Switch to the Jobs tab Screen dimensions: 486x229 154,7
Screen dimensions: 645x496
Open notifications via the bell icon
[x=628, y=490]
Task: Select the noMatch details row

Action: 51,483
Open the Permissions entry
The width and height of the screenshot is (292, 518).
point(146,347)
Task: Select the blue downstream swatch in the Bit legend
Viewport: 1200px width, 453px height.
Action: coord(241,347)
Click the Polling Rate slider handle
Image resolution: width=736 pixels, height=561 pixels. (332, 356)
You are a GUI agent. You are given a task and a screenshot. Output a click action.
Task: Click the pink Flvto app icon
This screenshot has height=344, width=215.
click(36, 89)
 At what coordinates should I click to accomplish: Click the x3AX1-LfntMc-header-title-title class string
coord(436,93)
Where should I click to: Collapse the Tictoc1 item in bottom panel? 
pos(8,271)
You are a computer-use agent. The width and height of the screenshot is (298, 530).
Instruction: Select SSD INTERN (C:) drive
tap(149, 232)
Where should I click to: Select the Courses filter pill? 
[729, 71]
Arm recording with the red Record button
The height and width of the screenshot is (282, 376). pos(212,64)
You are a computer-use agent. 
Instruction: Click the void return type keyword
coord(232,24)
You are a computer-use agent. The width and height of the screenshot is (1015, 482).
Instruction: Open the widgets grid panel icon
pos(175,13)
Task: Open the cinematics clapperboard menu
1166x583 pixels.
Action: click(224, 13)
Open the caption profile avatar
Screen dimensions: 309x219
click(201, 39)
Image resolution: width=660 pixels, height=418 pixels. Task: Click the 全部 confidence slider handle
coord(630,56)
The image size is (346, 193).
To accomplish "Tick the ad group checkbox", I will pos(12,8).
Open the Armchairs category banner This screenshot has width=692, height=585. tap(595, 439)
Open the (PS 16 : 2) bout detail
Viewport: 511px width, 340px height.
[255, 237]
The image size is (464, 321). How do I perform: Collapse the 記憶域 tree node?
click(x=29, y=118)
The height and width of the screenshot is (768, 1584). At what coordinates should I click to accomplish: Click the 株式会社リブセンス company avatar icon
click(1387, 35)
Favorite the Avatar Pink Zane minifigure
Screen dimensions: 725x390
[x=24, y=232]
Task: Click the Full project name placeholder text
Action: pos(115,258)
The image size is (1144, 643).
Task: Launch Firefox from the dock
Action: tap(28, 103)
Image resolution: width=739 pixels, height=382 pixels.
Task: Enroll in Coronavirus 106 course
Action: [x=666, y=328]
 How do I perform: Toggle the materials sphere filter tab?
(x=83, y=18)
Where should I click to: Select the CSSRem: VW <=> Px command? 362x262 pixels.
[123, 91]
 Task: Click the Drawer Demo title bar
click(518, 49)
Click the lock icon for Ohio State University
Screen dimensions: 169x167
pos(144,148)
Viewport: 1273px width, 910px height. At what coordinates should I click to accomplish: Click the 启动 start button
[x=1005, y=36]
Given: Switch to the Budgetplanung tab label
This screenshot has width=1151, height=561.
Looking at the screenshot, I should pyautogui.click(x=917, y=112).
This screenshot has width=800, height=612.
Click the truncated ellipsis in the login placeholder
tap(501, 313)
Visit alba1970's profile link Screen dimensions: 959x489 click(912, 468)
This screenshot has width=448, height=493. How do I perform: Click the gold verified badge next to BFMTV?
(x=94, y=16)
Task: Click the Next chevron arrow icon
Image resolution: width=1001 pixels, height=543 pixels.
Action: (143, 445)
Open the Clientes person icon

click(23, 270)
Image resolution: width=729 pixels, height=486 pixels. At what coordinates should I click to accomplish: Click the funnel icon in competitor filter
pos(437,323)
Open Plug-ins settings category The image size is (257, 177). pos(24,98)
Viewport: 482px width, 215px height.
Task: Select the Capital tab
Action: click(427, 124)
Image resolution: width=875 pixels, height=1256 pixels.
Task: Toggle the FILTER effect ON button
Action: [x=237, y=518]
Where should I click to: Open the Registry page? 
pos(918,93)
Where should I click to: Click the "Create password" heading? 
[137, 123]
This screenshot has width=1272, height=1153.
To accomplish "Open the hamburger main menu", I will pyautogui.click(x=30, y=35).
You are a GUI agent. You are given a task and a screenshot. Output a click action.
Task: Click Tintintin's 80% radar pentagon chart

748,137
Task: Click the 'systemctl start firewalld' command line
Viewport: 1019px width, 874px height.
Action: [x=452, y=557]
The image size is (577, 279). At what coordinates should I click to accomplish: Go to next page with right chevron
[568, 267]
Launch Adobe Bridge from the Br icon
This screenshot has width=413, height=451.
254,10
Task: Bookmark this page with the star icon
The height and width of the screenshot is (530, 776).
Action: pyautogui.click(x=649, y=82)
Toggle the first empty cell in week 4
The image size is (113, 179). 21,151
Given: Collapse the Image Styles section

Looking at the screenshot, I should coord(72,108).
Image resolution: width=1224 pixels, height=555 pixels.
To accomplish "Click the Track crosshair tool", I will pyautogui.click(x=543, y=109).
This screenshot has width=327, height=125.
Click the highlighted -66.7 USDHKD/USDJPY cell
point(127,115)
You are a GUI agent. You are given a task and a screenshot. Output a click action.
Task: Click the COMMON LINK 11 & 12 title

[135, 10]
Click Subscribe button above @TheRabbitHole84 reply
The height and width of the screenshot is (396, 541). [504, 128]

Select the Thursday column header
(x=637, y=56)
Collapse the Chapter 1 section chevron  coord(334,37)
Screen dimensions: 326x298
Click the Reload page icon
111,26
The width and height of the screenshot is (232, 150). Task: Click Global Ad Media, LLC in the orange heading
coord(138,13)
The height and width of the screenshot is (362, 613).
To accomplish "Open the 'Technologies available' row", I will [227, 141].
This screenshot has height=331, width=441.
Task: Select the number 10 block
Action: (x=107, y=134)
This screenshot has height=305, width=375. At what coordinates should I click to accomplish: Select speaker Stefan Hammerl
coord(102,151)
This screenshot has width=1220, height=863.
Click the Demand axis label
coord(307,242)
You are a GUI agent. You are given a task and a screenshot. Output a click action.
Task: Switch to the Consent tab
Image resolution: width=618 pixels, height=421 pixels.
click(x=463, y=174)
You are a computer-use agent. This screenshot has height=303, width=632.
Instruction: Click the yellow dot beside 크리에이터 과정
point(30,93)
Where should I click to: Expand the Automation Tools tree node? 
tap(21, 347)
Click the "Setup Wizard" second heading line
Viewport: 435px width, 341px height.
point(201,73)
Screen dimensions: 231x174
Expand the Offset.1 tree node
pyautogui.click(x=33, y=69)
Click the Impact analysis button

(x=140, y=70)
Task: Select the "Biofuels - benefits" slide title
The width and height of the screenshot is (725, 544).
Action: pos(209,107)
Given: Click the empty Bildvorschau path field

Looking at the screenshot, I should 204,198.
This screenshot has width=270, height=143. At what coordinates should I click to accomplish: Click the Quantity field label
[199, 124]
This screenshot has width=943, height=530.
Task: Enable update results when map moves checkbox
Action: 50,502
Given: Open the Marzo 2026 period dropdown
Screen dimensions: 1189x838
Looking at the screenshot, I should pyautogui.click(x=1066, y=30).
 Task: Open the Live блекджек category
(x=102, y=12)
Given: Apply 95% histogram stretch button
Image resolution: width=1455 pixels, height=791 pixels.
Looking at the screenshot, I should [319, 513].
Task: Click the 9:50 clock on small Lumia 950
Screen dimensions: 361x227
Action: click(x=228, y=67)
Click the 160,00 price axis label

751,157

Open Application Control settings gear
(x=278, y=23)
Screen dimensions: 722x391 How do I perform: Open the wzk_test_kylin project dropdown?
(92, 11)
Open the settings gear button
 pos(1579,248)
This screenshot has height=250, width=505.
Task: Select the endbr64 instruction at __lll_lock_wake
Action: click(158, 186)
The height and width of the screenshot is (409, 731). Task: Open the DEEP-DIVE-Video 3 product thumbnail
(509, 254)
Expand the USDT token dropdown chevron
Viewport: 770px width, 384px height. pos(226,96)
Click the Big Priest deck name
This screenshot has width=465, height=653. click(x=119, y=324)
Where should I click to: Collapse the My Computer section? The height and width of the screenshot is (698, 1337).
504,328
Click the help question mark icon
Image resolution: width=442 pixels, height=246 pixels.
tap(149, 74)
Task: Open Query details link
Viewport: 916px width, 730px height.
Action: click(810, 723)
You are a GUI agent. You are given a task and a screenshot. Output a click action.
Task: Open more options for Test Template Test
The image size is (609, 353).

◆ WORK ORDER
Report only a number: how many lines in the material above contain the string "profile".

◆ TASK RESPONSE
2